Gather every line from the rows below that contains the string "pyautogui", and copy each one without changes.
****************
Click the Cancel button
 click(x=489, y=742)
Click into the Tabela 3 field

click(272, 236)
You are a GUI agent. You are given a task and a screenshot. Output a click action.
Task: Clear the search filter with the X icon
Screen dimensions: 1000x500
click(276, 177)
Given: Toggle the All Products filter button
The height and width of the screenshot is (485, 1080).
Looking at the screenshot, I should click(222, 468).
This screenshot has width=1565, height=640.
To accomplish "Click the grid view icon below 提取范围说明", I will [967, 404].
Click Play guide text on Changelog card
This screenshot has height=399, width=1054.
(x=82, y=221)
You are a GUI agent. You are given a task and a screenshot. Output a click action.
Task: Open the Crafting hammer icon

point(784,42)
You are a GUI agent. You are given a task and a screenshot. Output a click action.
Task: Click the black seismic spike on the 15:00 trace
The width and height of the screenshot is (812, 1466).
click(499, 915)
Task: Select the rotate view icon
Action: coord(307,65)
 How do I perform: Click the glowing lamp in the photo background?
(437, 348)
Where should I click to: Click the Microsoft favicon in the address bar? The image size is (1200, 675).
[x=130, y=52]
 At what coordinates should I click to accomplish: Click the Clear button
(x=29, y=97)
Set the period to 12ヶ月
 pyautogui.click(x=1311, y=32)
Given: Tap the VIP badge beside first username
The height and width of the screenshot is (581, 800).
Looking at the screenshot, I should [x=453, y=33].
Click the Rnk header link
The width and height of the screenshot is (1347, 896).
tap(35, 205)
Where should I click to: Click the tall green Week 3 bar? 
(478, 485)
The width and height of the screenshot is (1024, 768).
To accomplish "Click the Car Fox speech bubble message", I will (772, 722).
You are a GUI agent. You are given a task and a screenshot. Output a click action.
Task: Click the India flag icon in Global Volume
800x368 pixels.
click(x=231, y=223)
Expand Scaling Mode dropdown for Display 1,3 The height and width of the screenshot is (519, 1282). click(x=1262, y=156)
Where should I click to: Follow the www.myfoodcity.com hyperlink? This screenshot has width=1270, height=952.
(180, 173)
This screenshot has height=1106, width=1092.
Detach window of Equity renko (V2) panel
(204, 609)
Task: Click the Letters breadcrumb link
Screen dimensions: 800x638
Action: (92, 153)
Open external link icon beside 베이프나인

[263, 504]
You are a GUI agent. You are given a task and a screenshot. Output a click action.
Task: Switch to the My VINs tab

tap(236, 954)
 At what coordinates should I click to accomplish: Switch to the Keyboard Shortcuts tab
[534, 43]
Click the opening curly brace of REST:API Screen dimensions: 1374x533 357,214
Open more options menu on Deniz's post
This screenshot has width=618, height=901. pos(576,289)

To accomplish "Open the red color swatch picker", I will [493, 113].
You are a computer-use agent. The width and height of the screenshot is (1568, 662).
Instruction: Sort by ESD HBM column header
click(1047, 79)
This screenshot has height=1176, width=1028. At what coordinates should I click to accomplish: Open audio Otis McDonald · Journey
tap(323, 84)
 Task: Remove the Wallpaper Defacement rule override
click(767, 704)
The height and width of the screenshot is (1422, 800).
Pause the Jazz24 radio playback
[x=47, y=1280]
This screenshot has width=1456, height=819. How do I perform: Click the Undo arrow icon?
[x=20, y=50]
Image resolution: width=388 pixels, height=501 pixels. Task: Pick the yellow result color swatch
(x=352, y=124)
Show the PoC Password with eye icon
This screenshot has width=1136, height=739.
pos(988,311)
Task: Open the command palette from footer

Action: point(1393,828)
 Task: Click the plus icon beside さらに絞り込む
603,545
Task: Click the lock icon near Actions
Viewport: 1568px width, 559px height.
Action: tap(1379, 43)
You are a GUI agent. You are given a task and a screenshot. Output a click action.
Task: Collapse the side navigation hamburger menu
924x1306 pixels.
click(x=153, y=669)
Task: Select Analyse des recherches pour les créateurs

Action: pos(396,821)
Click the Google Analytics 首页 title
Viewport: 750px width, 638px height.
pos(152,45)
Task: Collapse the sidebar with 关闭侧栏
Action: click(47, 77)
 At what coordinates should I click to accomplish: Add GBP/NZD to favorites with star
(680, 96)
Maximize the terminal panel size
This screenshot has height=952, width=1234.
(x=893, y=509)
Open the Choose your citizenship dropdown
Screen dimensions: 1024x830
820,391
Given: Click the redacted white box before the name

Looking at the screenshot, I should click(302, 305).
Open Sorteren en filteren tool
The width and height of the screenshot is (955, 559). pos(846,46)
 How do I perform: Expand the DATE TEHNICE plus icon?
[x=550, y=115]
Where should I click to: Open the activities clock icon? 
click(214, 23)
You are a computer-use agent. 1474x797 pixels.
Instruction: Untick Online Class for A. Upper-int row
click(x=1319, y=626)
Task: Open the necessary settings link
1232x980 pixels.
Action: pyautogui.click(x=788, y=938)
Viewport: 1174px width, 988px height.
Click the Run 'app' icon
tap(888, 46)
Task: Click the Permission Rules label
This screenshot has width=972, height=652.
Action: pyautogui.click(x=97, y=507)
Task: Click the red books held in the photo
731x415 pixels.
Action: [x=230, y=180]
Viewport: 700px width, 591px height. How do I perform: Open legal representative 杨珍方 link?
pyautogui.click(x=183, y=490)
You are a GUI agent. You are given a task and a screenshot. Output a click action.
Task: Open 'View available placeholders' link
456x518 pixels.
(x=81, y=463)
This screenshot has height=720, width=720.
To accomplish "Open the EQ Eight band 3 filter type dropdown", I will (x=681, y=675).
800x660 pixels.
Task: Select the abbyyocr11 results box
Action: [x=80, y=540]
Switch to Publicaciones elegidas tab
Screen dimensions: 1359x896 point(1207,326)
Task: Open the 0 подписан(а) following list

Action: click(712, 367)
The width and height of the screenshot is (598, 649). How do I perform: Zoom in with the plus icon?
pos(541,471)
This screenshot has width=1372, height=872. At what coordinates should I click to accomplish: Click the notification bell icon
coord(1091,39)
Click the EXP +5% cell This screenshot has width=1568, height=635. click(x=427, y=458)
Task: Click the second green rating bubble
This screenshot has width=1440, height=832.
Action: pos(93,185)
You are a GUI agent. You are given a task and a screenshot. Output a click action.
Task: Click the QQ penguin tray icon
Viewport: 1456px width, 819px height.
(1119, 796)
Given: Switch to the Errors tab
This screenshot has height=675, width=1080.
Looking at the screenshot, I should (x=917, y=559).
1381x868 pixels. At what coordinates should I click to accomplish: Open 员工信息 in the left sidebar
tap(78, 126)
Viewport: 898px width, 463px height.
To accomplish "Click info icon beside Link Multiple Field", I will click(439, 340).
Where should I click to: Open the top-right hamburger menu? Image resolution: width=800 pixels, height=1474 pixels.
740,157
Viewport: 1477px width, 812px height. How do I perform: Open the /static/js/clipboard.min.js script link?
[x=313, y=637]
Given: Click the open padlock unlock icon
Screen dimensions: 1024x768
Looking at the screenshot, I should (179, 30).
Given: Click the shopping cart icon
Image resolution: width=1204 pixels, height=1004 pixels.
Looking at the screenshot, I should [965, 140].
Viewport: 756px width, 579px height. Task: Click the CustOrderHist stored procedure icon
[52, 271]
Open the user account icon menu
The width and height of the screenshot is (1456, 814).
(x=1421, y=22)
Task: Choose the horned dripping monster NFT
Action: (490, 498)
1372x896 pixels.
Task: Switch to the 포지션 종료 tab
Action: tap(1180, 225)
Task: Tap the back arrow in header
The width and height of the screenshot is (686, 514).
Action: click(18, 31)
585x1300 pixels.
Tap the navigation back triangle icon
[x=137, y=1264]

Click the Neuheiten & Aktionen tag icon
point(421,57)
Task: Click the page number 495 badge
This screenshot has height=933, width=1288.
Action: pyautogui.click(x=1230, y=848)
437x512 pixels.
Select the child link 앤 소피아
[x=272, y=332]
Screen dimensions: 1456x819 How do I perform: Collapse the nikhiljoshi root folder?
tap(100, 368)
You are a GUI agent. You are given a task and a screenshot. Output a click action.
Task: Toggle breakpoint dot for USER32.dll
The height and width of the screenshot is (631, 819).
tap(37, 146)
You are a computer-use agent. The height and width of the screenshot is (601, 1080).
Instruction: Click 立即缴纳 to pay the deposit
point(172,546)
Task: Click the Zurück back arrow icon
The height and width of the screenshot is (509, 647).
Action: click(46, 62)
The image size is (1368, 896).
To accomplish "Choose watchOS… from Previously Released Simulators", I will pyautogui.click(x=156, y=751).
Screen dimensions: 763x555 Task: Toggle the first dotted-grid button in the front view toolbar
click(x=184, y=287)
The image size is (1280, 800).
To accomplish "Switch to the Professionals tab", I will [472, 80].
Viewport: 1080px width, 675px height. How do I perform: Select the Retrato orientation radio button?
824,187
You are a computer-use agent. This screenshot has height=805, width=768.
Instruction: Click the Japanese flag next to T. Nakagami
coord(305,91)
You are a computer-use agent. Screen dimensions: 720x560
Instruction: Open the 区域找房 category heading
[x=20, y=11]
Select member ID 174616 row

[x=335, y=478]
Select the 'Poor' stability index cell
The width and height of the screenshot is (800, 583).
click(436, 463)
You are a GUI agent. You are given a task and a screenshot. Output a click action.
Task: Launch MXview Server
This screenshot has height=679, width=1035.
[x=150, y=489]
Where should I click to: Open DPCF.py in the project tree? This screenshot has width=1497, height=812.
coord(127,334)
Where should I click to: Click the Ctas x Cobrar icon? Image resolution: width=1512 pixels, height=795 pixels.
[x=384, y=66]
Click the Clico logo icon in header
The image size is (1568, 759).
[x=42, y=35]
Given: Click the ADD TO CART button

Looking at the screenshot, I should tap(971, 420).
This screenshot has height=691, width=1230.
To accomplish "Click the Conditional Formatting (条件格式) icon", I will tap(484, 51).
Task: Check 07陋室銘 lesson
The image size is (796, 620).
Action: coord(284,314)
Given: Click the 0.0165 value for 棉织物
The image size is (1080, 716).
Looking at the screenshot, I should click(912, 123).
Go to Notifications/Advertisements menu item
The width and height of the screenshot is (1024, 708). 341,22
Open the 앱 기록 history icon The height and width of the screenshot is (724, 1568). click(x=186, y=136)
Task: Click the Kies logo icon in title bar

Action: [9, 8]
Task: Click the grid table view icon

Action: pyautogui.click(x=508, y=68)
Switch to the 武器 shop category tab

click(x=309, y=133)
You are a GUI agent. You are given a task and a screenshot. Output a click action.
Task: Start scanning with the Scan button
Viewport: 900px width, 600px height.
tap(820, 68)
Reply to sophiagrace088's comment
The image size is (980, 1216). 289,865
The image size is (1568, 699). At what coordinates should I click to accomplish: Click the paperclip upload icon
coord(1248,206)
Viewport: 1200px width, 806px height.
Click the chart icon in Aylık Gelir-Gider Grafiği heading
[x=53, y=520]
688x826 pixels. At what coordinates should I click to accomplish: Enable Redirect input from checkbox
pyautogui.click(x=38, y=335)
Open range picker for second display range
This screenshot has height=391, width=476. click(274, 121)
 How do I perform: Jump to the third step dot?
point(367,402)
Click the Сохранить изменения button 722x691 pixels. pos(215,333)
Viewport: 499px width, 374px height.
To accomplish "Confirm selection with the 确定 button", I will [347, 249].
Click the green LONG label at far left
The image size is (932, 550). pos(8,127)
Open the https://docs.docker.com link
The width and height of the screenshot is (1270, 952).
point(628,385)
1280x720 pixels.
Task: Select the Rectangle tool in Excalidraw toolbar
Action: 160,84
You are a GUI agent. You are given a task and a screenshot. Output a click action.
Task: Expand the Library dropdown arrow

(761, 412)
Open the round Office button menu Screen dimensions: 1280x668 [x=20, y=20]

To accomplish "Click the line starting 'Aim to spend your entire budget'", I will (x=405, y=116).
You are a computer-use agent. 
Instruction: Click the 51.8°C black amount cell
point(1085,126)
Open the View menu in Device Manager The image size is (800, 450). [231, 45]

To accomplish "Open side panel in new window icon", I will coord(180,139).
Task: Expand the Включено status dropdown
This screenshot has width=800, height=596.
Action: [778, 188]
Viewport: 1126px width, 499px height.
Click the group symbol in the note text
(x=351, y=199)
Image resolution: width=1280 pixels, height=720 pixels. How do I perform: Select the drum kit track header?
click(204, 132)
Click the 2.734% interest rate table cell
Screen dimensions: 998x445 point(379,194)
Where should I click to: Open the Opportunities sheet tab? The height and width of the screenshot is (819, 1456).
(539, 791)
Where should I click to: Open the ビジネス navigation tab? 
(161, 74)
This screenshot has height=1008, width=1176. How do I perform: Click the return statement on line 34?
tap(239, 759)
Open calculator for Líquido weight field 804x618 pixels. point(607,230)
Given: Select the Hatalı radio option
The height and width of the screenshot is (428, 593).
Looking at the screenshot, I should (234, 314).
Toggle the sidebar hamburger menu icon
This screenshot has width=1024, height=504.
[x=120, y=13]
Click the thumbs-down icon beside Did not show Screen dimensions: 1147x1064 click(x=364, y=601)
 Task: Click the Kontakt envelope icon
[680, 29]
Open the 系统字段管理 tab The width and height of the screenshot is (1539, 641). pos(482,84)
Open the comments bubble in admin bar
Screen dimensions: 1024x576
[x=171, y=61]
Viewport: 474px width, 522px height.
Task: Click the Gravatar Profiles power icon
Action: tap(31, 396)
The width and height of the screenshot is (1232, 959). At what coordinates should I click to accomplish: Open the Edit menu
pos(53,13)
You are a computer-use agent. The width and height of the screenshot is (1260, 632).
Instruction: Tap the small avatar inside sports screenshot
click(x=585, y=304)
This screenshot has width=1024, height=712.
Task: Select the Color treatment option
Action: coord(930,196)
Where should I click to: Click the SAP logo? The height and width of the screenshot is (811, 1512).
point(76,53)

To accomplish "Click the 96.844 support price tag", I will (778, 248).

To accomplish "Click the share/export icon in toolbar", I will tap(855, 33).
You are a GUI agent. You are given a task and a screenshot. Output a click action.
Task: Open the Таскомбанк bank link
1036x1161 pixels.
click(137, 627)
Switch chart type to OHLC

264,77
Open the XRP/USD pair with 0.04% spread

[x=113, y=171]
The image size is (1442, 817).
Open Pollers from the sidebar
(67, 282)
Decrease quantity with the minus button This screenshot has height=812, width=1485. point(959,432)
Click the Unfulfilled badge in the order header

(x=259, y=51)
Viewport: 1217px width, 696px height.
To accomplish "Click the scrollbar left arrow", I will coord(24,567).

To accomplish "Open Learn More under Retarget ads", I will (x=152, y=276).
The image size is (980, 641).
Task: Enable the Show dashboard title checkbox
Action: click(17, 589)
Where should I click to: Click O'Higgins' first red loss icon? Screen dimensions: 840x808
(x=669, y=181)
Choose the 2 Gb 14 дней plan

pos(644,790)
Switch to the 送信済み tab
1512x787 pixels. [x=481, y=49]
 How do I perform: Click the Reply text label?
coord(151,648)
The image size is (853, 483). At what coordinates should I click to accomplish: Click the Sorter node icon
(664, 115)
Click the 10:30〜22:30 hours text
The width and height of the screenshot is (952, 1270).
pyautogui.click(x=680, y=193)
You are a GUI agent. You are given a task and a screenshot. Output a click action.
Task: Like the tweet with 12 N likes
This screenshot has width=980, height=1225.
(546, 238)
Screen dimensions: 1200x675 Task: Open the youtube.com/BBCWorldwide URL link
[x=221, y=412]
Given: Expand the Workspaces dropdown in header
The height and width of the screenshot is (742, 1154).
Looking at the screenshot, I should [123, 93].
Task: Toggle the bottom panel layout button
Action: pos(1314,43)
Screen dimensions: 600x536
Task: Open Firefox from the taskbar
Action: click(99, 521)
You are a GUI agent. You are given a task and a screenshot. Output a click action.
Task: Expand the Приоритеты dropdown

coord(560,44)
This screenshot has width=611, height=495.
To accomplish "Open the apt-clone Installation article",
****************
** Exercise output **
 pyautogui.click(x=1311, y=32)
Action: pyautogui.click(x=788, y=938)
Action: pyautogui.click(x=97, y=507)
pyautogui.click(x=183, y=490)
Action: pyautogui.click(x=1230, y=848)
To accomplish "Choose watchOS… from Previously Released Simulators", I will pyautogui.click(x=156, y=751).
Action: pyautogui.click(x=508, y=68)
pyautogui.click(x=38, y=335)
pyautogui.click(x=680, y=193)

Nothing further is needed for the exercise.